A veritable Gesamtkunstwerk, Don’t Go Tellin’ Your Momma is a genre-irreverent project of many parts that’s greater than the sum of all of them. It can, perhaps crudely, be split into two main components. The first is an album, a funk-laced “[interrogation of] Black identity and all the ways that young Black kids are taught to understand Black identity” across 13 tracks, filtered through the prism of Jones’ own upbringing in Montclair, New Jersey. The second is a Sundance award-winning short film, created in collaboration with the director duo rubber band. and stylist Eric McNeal. A collage of home video footage, magical realist vignettes, and interviews with members of Jones’ extended community his lawyer, his 8th-grade history teacher, his grandmother it fleshes out the memories and concepts expressed in the album with a warm, nuanced blend of humour and gravity.
Rather than as a visual album, as it’s been touted since its release, Jones considers it as “an ad campaign promoting the ideas of the album, rather than the songs themselves. The ideas are the hit songs of the album to me.” Here, he unpacks some of those at Don’t Go Tellin’ Your Momma’s core.
Mahoro Seward - How would you describe the relationship between image and sound in Don’t Go Tellin’ Your Momma?
Topaz Jones - Music’s a very hard thing to put into words, right? It exists to encapsulate all the things that we don’t usually have words for. What we really hoped to do with the film was to find ways to further ex- press some of the more ethereal, surreal aspects of what was happening in the album in a way that didn’t cheapen it. It was difficult for me to take an album that’s built on the idea of me interrogating my own memories, and put it into a form that’s digestible for other people. That’s where [Jason Sondock and Simon Davis of] rubber band., Eric McNeil, our creative director, and Chayse Irvin, our cinematographer, were extremely helpful in helping me translate that into a visual form.
MS -The film uses your own reinterpretation of the Black ABCs as a structural device. Tell us a bit about what this is, and why you chose to work with it.
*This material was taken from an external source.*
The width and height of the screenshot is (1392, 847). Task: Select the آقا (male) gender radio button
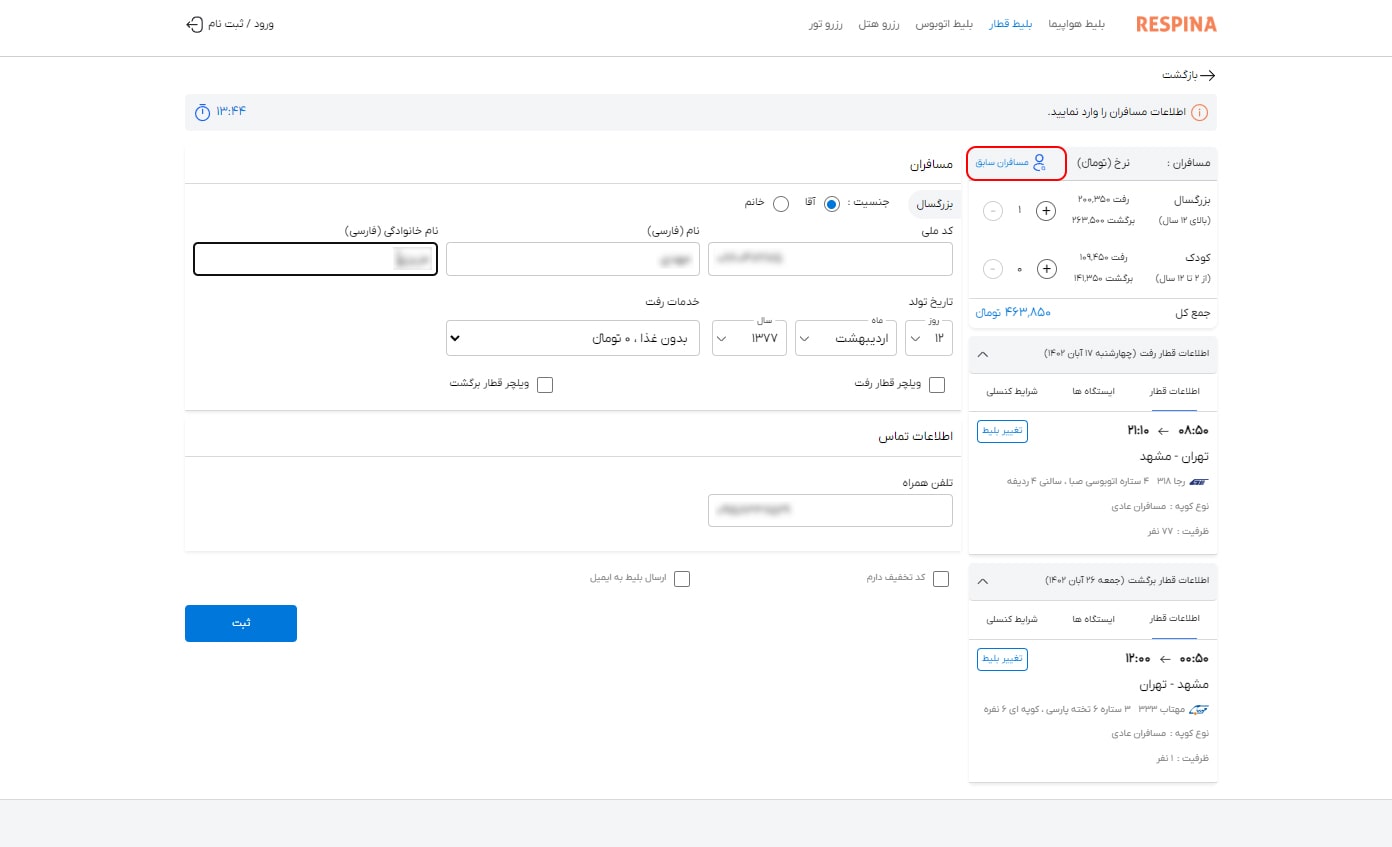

TJ - The Black ABCs was started by school teachers in Chicago in the 70s and was designed as a way to give learning materials to young Black kids that reflected their community in a very positive light. It just felt like just the right time to update and reapply them to what’s going on now 2020 was easily the most historic year since maybe 1968. Coming across the concept, and it being about edu- cation, really illuminated what I was trying to talk about with the album: my own education all the ways that I learned what my identity meant, and all the shame, confusion and discomfort that came with it. As a rapper, there’s this expectation of a machismo, a braggadocio that I grew up aspiring to, As I get older, I’ve had to accept that that was never totally me, and that a lot of my life’s confusion has been about me trying to hold myself up against an ideal of Black masculinity that isn’t one- size-fits-all, even if it is market- ed as such.
MS - There’s real weight to the topics that some of the letters touch on A for Amphetamines, and V for Vulnerable, for example -- while others, like N for Nappy, seem lighter in tone. What can you tell us about the balance at play here?
TJ - Making this album, I was re-interrogating my past, my upbringing, and my whole understanding of self. And I think a part of what makes me ‘me’ is that my story isn’t this huge trauma fest, one filled with gang banging and shootouts. I have been hugely inspired by other people for whom that is their real-life story, but I always knew that it wasn’t mine. Mine has a huge range of emotion and tonality, and to leave out the more comedic moments of my upbringing would be disingenuous. For so long, especially in hip-hop, Black stories have been sold to us in a way that both mythologizes them and also reduces some of their humanity. Even the people whose stories are less fortunate than my own, they still crack jokes with their friends. They’re still living their lives, eating breakfast and stuff like that.
MS - The album was recorded pre-pandemic, but the film was shot last summer. How did the global events that came to pass between working on them change how you perceived the music you’d created?
TJ - When you’re working on music, it feels special to you but you never know what it’s going to mean to someone else. I hoped that the album would make people feel a little less alone if they were dealing with similar feelings of inadequacy, but I obviously didn’t expect things to reach the fever pitch that they did. I think that the pressure of the past year has forced us all to go back to the root of who we are. I hope this record in the way that it’s produced and the feelings, sounds and places that it’s pulling from is a thing that helps people bring some of that energy back as we find a path forward from this landmark, watershed year. And I like to think that the young Black kids listening to it are able to see some of themselves in it, in the way that e myself in Outkast and early Kanye.